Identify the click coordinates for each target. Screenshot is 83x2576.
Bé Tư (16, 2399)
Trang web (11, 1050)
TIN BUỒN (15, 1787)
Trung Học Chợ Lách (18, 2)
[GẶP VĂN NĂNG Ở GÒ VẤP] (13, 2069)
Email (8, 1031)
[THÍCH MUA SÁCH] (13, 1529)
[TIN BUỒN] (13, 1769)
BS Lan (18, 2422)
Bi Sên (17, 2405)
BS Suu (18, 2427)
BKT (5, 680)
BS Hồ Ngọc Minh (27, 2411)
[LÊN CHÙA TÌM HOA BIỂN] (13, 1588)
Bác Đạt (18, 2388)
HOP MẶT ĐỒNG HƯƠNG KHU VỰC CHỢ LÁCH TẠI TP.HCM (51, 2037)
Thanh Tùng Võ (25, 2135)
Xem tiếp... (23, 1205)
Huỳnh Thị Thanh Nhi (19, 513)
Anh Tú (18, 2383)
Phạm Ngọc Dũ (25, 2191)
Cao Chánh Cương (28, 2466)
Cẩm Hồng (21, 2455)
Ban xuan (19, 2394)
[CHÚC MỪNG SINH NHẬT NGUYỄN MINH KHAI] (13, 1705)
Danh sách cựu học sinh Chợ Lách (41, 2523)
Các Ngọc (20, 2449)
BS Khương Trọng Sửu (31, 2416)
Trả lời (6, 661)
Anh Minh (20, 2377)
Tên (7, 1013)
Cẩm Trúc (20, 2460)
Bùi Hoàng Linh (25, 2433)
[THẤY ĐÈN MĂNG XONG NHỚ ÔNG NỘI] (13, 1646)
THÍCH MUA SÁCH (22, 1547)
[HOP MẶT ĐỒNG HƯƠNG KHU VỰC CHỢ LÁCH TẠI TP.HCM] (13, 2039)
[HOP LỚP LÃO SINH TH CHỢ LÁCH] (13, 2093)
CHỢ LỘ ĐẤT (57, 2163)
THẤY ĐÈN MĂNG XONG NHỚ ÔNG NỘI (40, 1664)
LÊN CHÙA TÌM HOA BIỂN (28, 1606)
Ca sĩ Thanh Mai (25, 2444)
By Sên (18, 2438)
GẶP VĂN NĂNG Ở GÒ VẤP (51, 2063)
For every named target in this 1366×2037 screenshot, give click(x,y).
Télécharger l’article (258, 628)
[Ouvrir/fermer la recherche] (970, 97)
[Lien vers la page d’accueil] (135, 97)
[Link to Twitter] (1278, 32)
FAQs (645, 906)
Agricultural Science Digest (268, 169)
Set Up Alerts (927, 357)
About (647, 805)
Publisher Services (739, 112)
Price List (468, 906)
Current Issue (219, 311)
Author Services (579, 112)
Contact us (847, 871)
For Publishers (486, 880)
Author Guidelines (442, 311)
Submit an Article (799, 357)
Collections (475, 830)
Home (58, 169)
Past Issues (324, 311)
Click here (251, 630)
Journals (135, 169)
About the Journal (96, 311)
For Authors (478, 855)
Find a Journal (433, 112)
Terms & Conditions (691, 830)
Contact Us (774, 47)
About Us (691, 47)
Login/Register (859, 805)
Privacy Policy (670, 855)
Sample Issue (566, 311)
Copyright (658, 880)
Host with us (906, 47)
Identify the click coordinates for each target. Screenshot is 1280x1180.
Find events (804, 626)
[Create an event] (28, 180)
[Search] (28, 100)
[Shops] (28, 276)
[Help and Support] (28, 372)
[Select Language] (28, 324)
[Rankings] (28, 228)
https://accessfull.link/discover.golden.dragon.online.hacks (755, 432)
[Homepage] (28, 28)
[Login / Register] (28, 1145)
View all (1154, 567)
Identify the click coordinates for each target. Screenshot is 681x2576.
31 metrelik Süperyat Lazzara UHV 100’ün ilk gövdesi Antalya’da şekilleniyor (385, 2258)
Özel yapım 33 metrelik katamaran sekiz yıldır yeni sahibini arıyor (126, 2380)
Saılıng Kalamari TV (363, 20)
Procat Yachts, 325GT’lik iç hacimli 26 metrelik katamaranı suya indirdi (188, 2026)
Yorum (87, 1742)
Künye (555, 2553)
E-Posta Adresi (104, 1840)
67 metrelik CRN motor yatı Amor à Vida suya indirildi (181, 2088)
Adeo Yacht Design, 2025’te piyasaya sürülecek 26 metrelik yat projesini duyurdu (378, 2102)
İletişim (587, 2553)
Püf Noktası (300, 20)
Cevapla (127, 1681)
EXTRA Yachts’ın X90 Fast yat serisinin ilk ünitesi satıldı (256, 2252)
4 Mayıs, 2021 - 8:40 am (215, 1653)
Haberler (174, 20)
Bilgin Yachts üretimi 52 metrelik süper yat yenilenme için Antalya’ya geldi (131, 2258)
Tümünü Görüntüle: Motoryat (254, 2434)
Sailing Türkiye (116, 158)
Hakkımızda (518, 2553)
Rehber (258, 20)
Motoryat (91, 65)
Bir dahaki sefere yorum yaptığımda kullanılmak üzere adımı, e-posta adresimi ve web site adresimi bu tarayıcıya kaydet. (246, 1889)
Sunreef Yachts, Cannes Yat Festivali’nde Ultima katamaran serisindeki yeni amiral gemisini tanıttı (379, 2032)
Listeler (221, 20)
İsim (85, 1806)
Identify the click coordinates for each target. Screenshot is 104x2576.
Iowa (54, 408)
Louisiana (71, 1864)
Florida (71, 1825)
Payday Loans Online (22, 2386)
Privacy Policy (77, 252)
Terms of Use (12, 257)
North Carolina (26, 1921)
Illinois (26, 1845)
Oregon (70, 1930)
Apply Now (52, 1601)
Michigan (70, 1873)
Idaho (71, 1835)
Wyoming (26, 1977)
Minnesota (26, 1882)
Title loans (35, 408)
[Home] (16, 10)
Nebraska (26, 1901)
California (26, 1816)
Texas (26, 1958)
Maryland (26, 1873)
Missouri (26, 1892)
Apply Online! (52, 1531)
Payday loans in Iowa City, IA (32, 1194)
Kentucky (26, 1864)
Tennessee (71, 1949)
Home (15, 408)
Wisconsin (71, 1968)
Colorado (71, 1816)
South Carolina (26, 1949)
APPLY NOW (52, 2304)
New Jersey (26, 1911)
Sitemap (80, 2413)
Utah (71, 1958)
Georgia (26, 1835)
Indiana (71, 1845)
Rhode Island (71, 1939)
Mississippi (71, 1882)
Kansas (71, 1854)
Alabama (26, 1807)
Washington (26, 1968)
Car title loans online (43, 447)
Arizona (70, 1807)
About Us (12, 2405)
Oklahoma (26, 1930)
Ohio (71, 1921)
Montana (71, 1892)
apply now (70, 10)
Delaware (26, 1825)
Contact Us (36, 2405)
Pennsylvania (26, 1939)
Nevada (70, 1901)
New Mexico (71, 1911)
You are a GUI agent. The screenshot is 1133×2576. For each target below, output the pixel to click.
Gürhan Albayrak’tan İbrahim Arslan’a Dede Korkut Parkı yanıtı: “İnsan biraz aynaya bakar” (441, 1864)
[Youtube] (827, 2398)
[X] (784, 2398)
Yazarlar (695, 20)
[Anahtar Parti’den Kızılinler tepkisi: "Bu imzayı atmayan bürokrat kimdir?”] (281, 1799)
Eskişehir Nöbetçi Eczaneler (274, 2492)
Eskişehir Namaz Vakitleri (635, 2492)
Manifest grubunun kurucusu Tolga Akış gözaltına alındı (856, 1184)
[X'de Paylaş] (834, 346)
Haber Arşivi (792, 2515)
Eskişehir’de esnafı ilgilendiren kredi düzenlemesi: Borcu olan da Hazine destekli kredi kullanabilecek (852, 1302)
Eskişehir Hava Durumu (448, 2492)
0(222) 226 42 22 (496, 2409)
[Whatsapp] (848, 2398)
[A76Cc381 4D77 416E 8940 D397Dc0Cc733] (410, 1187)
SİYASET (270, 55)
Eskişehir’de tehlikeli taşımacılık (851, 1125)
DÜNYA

++++++++++

**Problem requirements**: Each line containing the word "coordinates" needs to be copied from the data above.

**Output**:
Identify the click coordinates for each target. Screenshot is 83x2576.
Identify the click coordinates for each target. Screenshot is 1280x1180.
Identify the click coordinates for each target. Screenshot is 681x2576.
Identify the click coordinates for each target. Screenshot is 104x2576.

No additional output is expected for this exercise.